Possible project: natural language queries, or answering "how many species are there?"

Google Google knows how many species there are. More significantly, it knows what I mean when I type in "how many species are there". Wouldn't it be nice to be able to do this with biodiversity databases? For example, how many species of insect are found in Fiji? How would you answer this question? I guess you'd Google it, looking for a paper. Or you'd look in vain on GBIF, and then end up hacking some API queries to process data and come up with an estimate. Why can't we just ask?

On the face of it, natural language queries are hard, but there's been a lot of work down in this area. Furthermore, there's a nice connection with the idea of knowledge graphs. One approach to natural language parsing is to convert a natural language query to a path in a knowledge graph (or, if you're Facebook, the social graph). Facebook has some nice posts describing how their graph search works (e.g., Under the Hood: Building out the infrastructure for Graph Search), and there's a paper describing some of the infrastructure (e.g., "Unicorn: a system for searching the social graph" doi:10.14778/2536222.2536239, get the PDF here).

Natural language queries can seem potentially unbounded, in the sense that the user could type in anything. But there are ways to constrain this, and ways to anticipate what the user is after. For example, Google suggests what you may be after, which gives us clues as to the sort of questions we'd need answers for.
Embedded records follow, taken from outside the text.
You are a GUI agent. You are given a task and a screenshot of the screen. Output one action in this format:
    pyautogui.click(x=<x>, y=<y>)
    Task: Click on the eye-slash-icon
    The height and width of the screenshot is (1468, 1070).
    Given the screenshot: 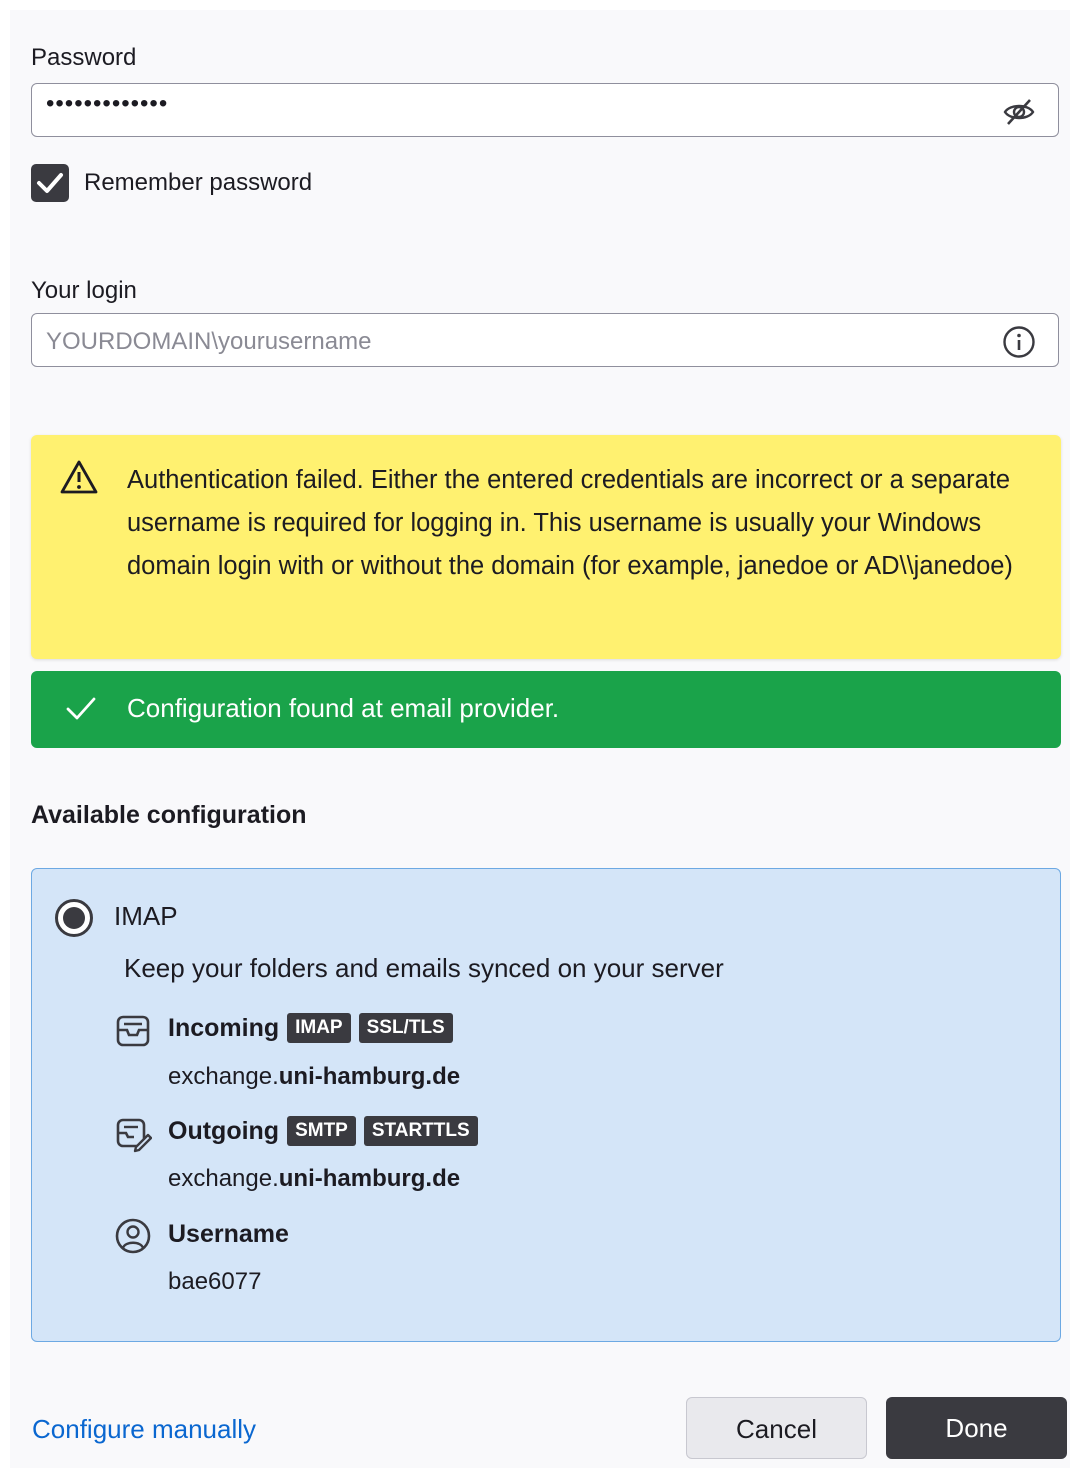 What is the action you would take?
    pyautogui.click(x=1019, y=112)
    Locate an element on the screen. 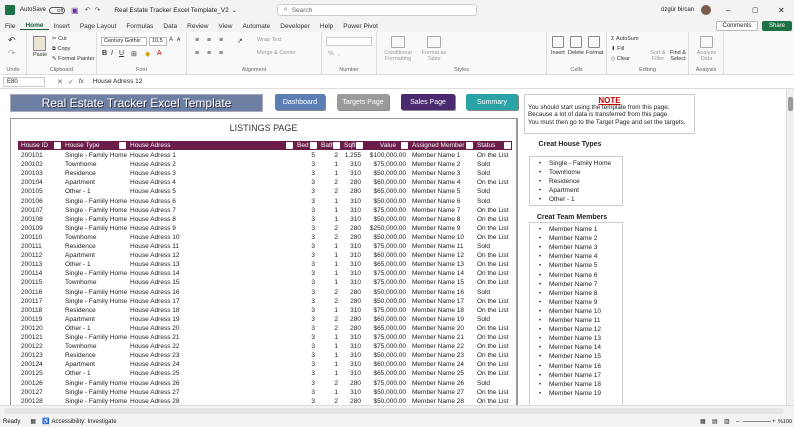  cell-assigned-member: Member Name 15 is located at coordinates (442, 282).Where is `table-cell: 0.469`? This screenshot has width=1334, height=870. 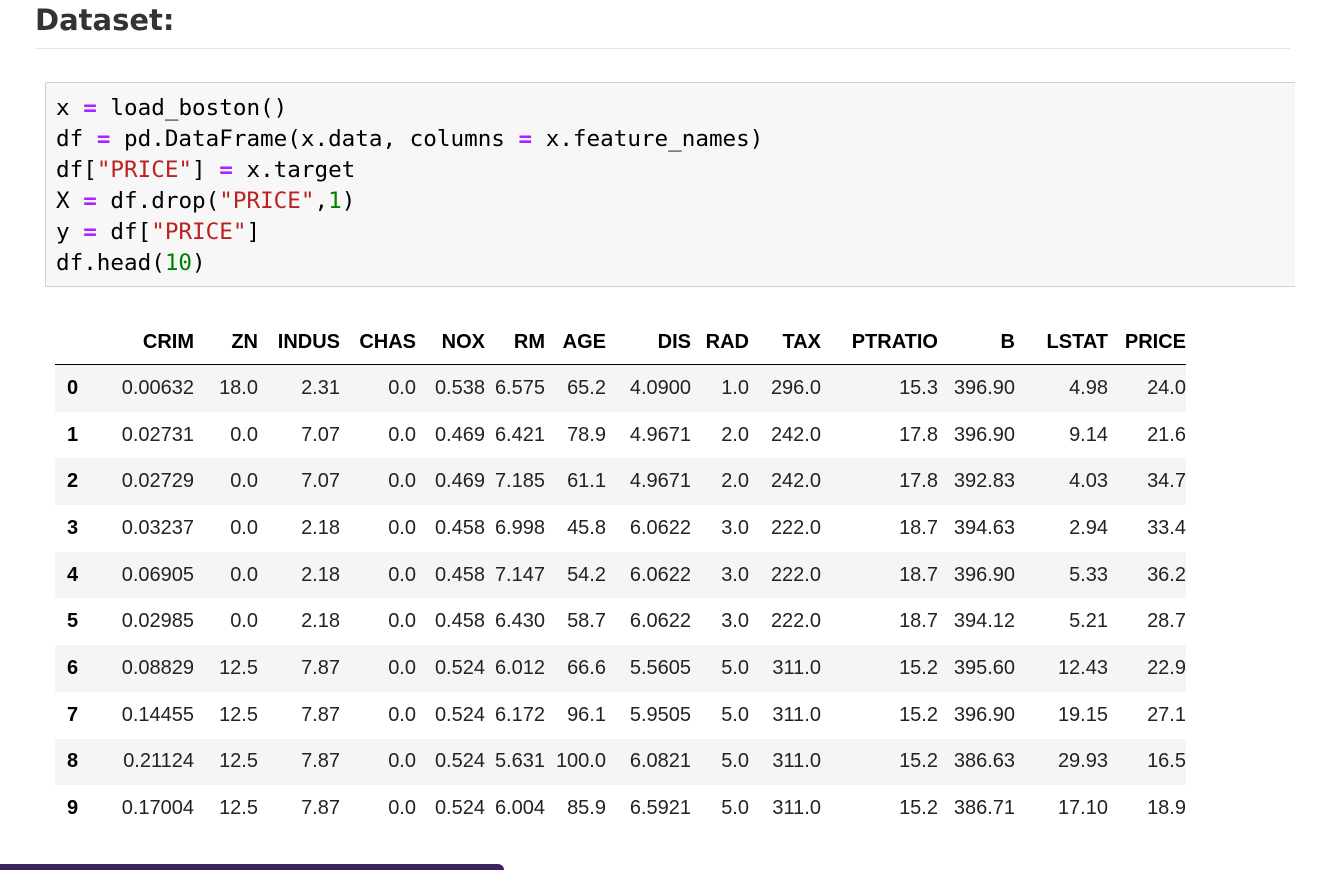
table-cell: 0.469 is located at coordinates (460, 482). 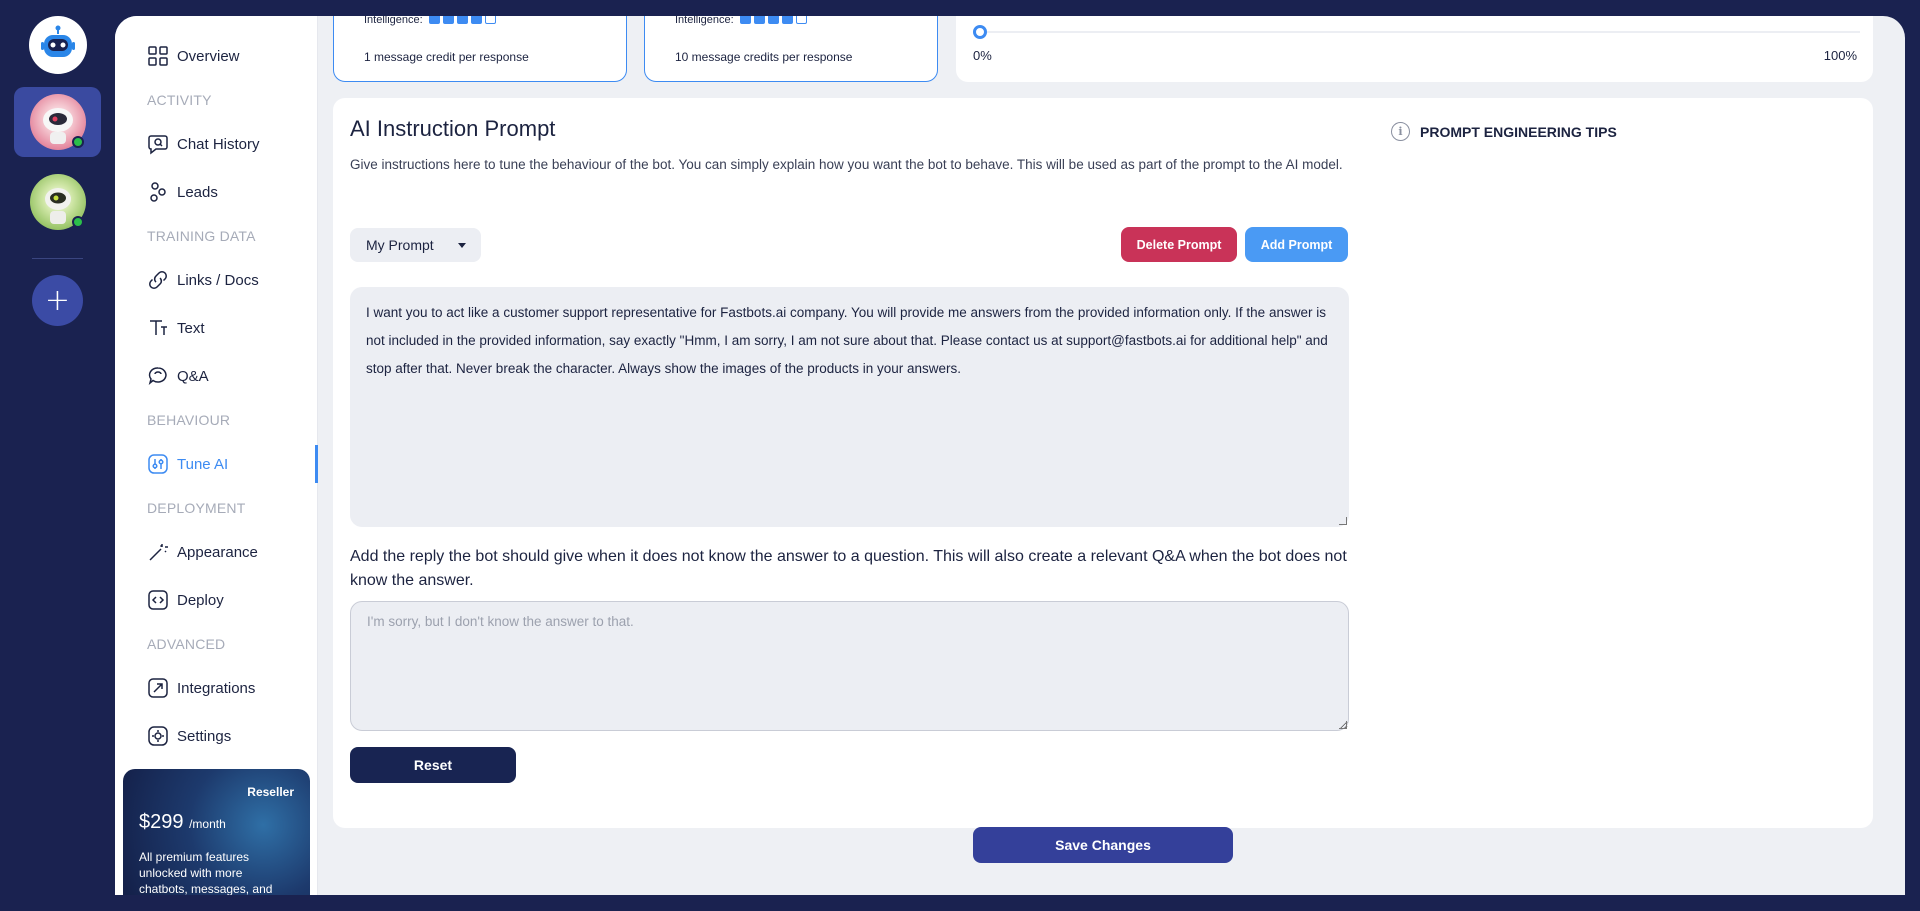 I want to click on sidebar-item-label: Links / Docs, so click(x=218, y=280).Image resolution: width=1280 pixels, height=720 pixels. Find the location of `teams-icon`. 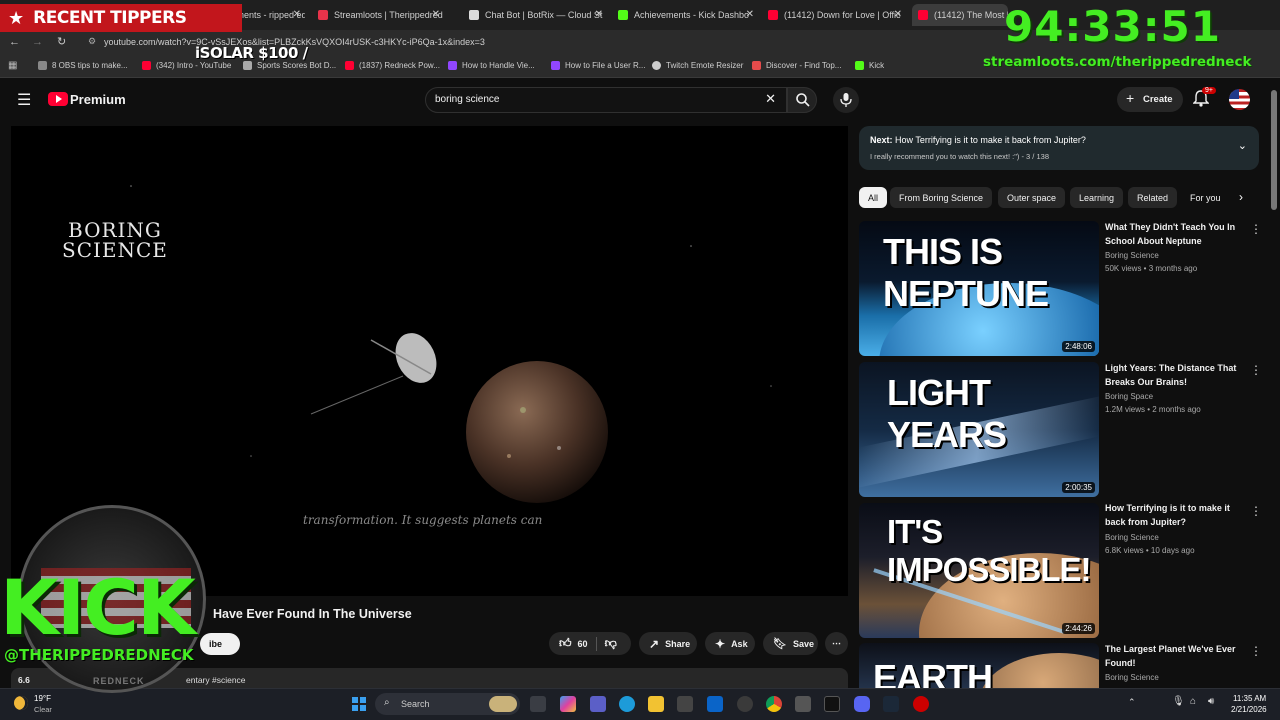

teams-icon is located at coordinates (598, 704).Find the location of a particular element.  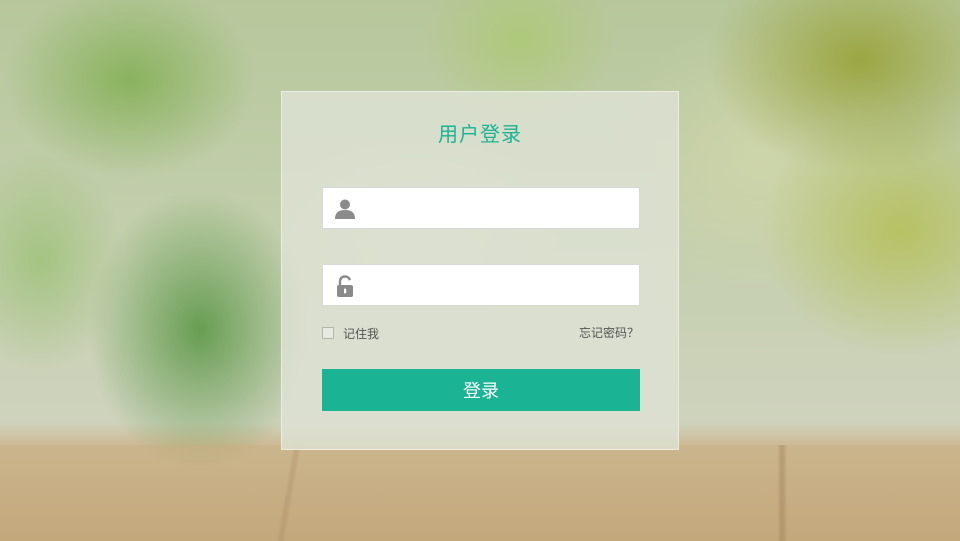

username-field-wrapper is located at coordinates (481, 208).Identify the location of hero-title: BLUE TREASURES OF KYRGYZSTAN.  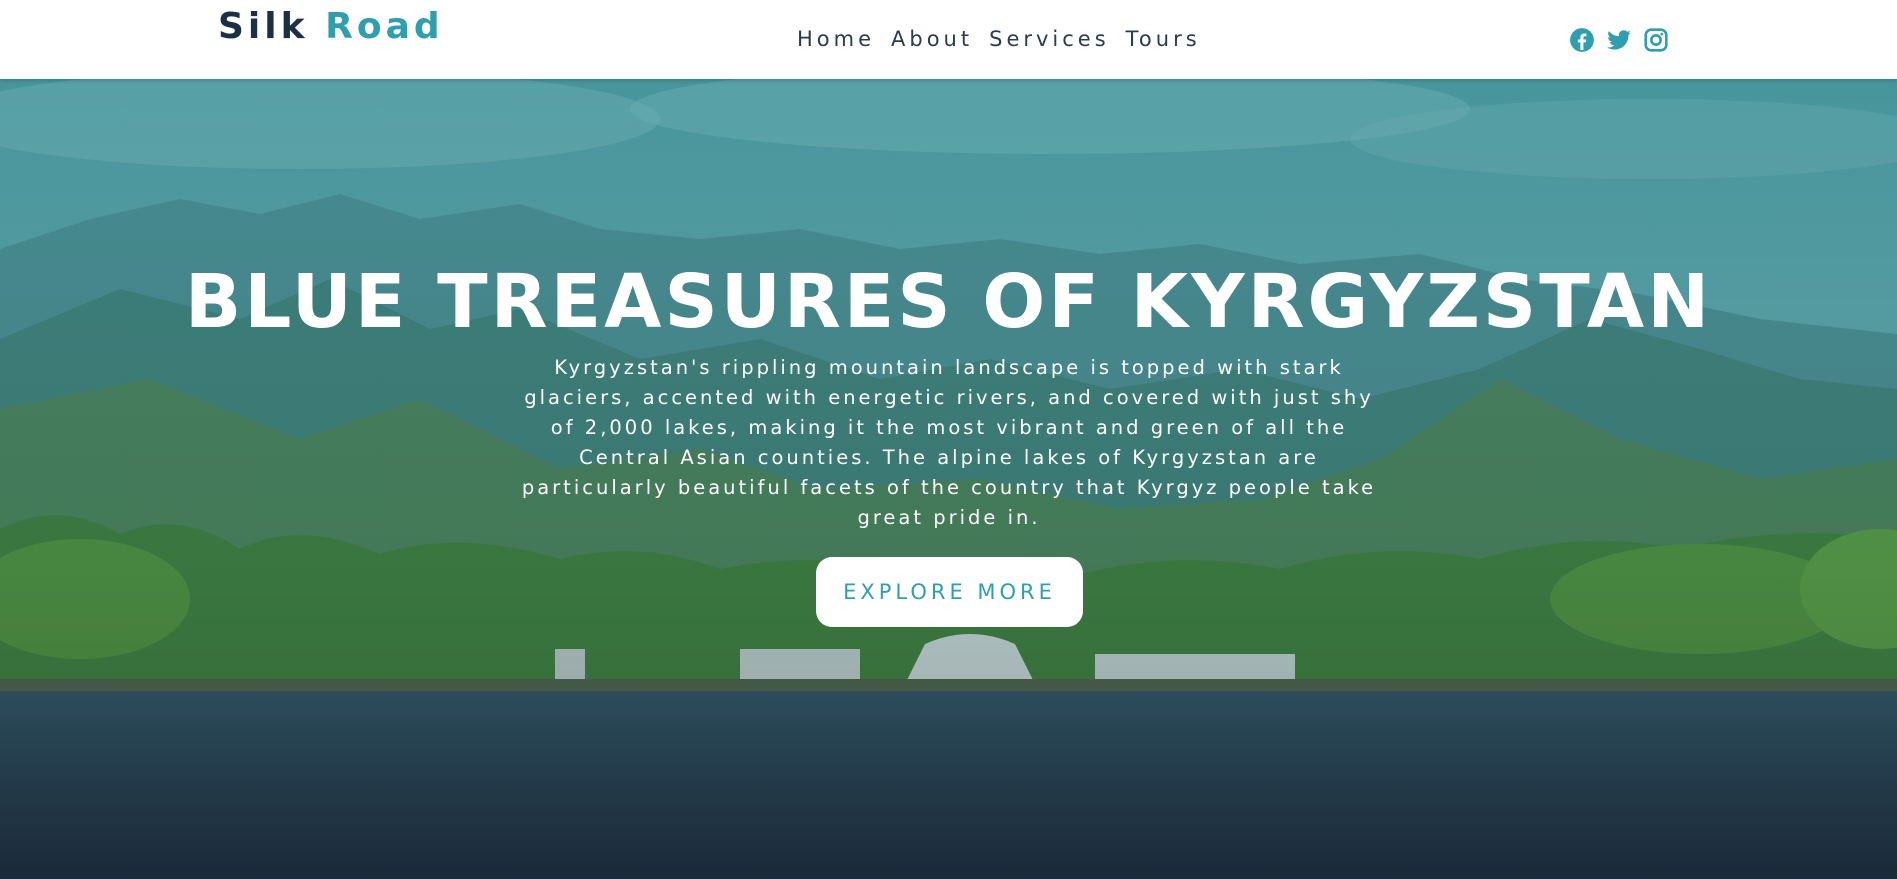
(948, 302).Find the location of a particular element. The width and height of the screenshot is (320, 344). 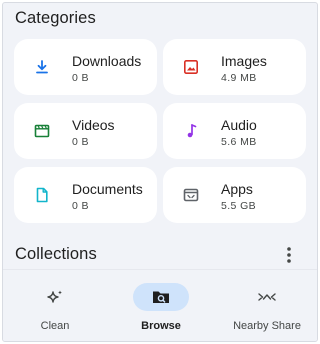

nav-label-nearby-share: Nearby Share is located at coordinates (267, 326).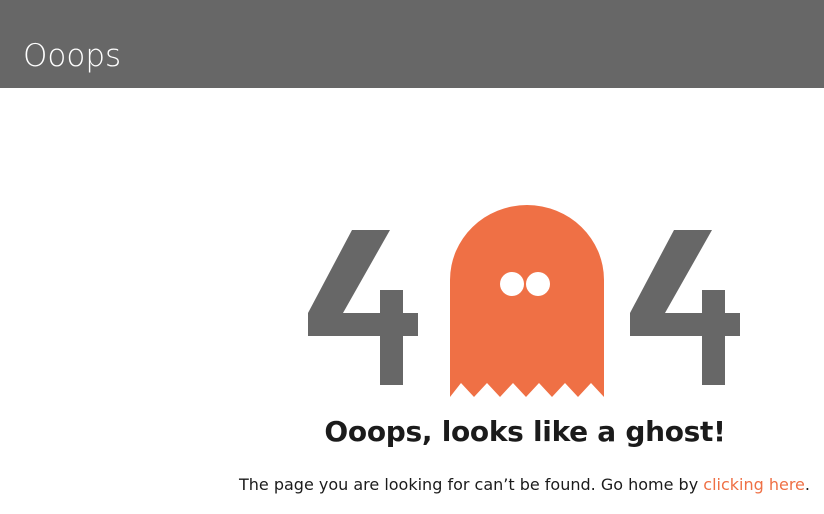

It would be a fun exercise to use Google suggest to discover what questions people are asking about biodiversity, then determine what would it take to be able to answer them.

Suggest All very sensible questions that existing biodiversity databases would struggle to answer.

There's a nice presentation by Kenny Bastani where he tackles the problem of bounding the set of possible questions by first generating the questions for which he answers, then caching those so that the user can select from them (using, for example, a type-ahead interface).

Hence, we could generate species counts for all major and/or charismatic taxa for each country, habitat type (or other meaningful category), then generate the corresponding query (e.g., "how many species of birds are there in Fiji", where the yellow and cyan" terms are the things we replace for each query).

One reason this topic appeals is that it is intimiately linked to the idea of a biodiversity knowledge graph, in that answers to a number of questions in biodiversity can be framed as paths in that graph. Do, if we build the graph we should also be asking about ways to query it. In particular, how do we answer the most basic questions of the information we are aggregating in myriad databases.